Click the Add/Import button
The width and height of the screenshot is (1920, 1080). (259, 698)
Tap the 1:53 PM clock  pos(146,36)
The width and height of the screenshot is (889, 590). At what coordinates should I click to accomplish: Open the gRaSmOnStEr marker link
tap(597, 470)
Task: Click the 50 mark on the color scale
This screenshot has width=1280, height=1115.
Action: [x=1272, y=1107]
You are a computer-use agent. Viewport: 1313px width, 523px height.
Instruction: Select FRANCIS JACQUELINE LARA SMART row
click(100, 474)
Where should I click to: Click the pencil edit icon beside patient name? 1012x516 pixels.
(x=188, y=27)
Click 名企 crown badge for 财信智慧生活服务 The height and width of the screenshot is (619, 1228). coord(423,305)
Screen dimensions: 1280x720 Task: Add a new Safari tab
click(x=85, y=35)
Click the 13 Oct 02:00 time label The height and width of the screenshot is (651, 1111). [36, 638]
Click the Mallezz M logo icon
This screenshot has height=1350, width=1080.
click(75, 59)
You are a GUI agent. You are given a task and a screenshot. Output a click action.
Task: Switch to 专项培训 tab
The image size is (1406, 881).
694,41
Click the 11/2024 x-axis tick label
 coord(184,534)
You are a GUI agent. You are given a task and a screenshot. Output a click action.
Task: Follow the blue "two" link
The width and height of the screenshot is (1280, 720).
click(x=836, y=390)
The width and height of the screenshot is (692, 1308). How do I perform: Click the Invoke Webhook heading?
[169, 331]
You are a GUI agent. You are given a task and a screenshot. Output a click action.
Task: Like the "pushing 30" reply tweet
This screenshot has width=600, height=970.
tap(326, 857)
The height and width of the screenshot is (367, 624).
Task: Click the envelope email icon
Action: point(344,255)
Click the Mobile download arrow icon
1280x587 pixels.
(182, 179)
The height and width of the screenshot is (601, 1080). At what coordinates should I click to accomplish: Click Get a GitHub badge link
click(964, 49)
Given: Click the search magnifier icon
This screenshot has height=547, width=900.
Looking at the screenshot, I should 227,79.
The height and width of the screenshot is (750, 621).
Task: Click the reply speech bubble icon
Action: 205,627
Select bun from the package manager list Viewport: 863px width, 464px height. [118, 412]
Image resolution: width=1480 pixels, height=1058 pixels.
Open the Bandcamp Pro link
--------------------
Problem statement:
Output every entry exactly.

Response:
Click the Add/Import button
The width and height of the screenshot is (1920, 1080). (259, 698)
Tap the 1:53 PM clock  pos(146,36)
The width and height of the screenshot is (889, 590). At what coordinates should I click to accomplish: Open the gRaSmOnStEr marker link
tap(597, 470)
Task: Click the 50 mark on the color scale
This screenshot has width=1280, height=1115.
Action: [x=1272, y=1107]
You are a computer-use agent. Viewport: 1313px width, 523px height.
Instruction: Select FRANCIS JACQUELINE LARA SMART row
click(100, 474)
Where should I click to: Click the pencil edit icon beside patient name? 1012x516 pixels.
(x=188, y=27)
Click 名企 crown badge for 财信智慧生活服务 The height and width of the screenshot is (619, 1228). coord(423,305)
Screen dimensions: 1280x720 Task: Add a new Safari tab
click(x=85, y=35)
Click the 13 Oct 02:00 time label The height and width of the screenshot is (651, 1111). [36, 638]
Click the Mallezz M logo icon
This screenshot has height=1350, width=1080.
click(75, 59)
You are a GUI agent. You are given a task and a screenshot. Output a click action.
Task: Switch to 专项培训 tab
The image size is (1406, 881).
694,41
Click the 11/2024 x-axis tick label
 coord(184,534)
You are a GUI agent. You are given a task and a screenshot. Output a click action.
Task: Follow the blue "two" link
The width and height of the screenshot is (1280, 720).
click(x=836, y=390)
The width and height of the screenshot is (692, 1308). How do I perform: Click the Invoke Webhook heading?
[169, 331]
You are a GUI agent. You are given a task and a screenshot. Output a click action.
Task: Like the "pushing 30" reply tweet
This screenshot has width=600, height=970.
tap(326, 857)
The height and width of the screenshot is (367, 624).
Task: Click the envelope email icon
Action: point(344,255)
Click the Mobile download arrow icon
1280x587 pixels.
(182, 179)
The height and width of the screenshot is (601, 1080). At what coordinates should I click to accomplish: Click Get a GitHub badge link
click(964, 49)
Given: Click the search magnifier icon
This screenshot has height=547, width=900.
Looking at the screenshot, I should 227,79.
The height and width of the screenshot is (750, 621).
Task: Click the reply speech bubble icon
Action: 205,627
Select bun from the package manager list Viewport: 863px width, 464px height. [118, 412]
Image resolution: width=1480 pixels, height=1058 pixels.
Open the Bandcamp Pro link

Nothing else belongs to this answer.